Comment fonctionne le Quishing ? 

Le Quishing est une forme d’attaque par phishing où le lien malveillant n’est pas transmis par texte, mais encodé dans un code QR. 

  1. L’Attaque : Les cybercriminels remplacent un code QR légitime (sur une borne de recharge, une facture, un affichage public, un courrier) par un code frauduleux. 
  1. La Cible : L’utilisateur scanne le code (souvent sans vérification, car les lecteurs sont intégrés aux smartphones). 
  1. Le Piège : Il est redirigé vers une fausse page de connexion (banque, service Cloud, outil interne) conçue pour voler ses identifiants. 

Stratégies de Défense Contre le Quishing 

  • Vérification de l’URL : Après avoir scanné le code, prenez toujours le temps de vérifier l’adresse URL dans la barre de navigation avant de saisir vos informations. Une URL suspecte est souvent un signe d‘alerte. 
  • Utilisation d’un Scanner Sécurisé : Certains scanners d’applications mobiles affichent l’URL encodée avant de procéder à la redirection.

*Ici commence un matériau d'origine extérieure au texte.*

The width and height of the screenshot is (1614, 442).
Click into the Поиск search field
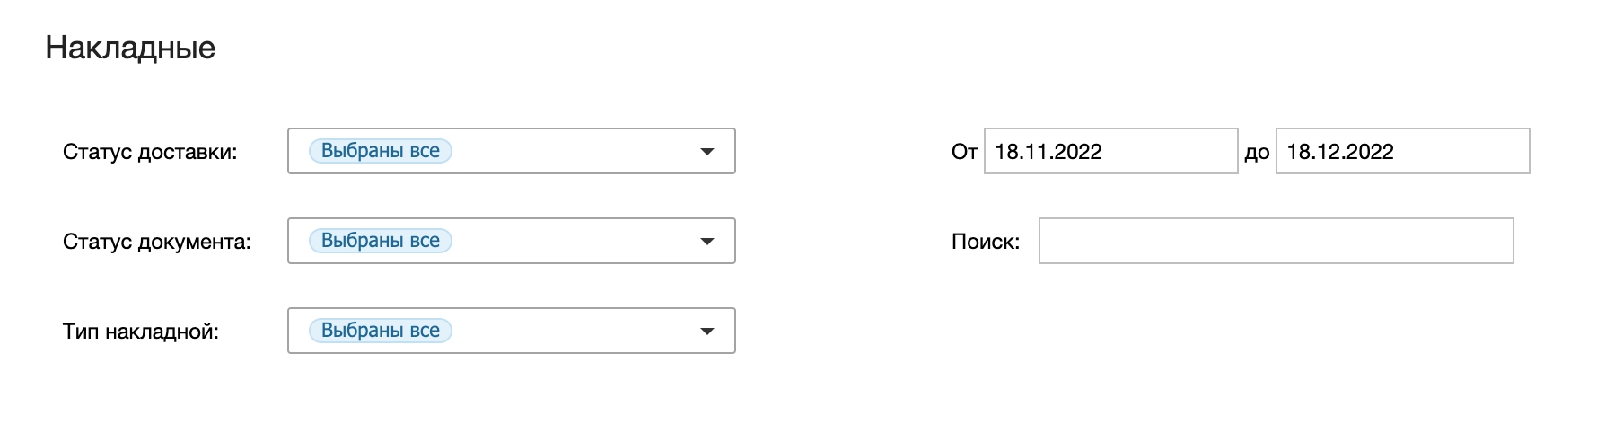click(1276, 242)
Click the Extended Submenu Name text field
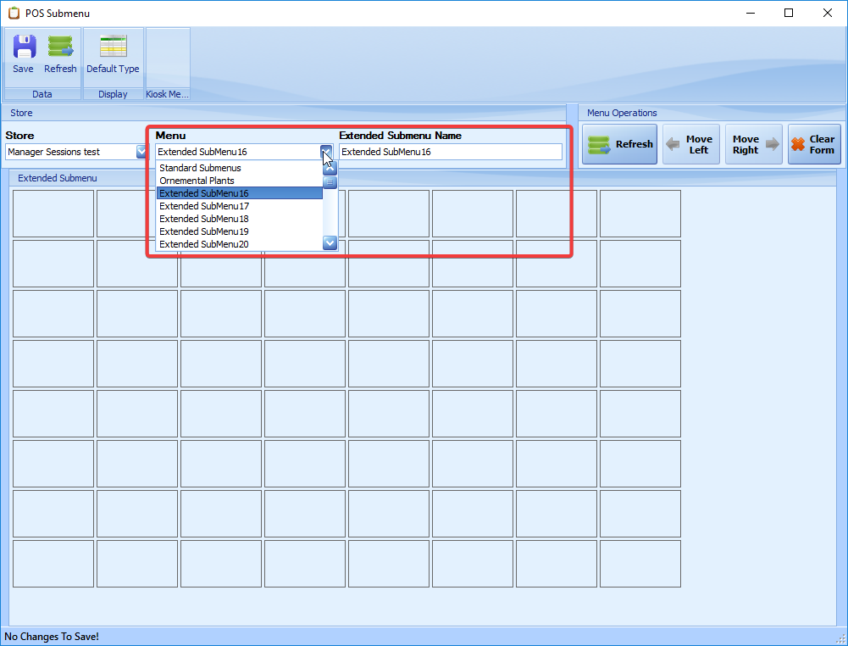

Il est conseillé d’utiliser des applications de lecture qui offrent cette prévisualisation. 
  • Vigilance Contextuelle : Soyez extrêmement méfiant face aux QR codes reçus par email ou par courrier si vous n’attendiez aucune communication de ce type. 

2. Les Deepfakes : Quand la Réalité Devient Fictive 

Les Deepfakes sont des médias synthétiques (vidéos, audio) hyperréalistes créés par des algorithmes d’intelligence artificielle. Ces technologies sont désormais assez matures et accessibles pour être utilisées dans des attaques sophistiquées. 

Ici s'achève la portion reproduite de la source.